Today I was sitting in my biology class learning about the endocrine system, when I realized how beautiful the world is.

I realize that not everybody would find a lecture on the differences between protein- and lipid-based hormones in the human body to be a thing of beauty, but before you write me off as a total science geek, let me explain myself.

First of all, the new book I'm reading must have a lot to do with it. I've never been one to take a side in the art versus science debate, and Richard Dawkins is only giving me even more reason to sit on the fence. Science is art, and can be just as beautiful as the most profound poetry or sculpture.

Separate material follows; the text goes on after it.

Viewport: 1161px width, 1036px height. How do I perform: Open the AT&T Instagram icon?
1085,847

So what? What's the big deal? Well, what I realized in my class today was just how beautiful and noble the pursuit of knowledge through science really is. Of course, I've always loved science and have long been in awe of the great strides forward it's achieved, but it hasn't been until recently that I've noticed just how mysterious can be, and how much passion it can evoke. I've always thought science was one thing, and art was another. I would read science books to learn more about the world, and would then read poetry, view paintings, or listen to music to understand how we humans relate to that world. But now I've found that science itself can evoke those same emotions as art.

I guess what I'm trying to say is that, until today, art satisfied my desire for a certain feeling, and science satisfied my desire for a different feeling. They were both equally valid but were distinct, separate things, concerned with different ideals. In many ways that still holds true for me, but today I experienced science's ability to ask the same kinds of questions and address the same themes as art.

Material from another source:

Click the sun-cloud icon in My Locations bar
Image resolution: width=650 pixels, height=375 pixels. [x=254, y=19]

As my teacher was explaining the different cellular pathways different types of hormones take in the body, I was hit with a huge feeling of awe and wonder. How great it is that life is here on earth, with all of these marvellous ways of propagating itself, all these wondrous ways of being alive. Even more wondrous though, is the fact that it once wasn't here at all! That all of these things have evolved over billions of years of slow, methodical advance is one of the most beautiful, most poignant thoughts I've ever had.

That's it! That's why we're here, because billions of years ago a chemical reaction found out how to make copies of itself, and those copies slowly became more and more complex. And now we have all the life we see here on earth as the end result of that one little primordial replicator. Isn't that amazing? I sure think it is! In the same way singing Mozart's Requiem in concert yesterday made me appreciate the great achievements humanity is capable of, science has instilled in me an appreciation for the great achievements of life itself.

I know none of this is a new idea; I've felt similarly on several occasions. But there's something a little different this time. I guess I'm starting to realize that humanity, indeed all life, is the most beautiful work of art ever made, and that's something that will get me out of bed with a big smile on my face every morning.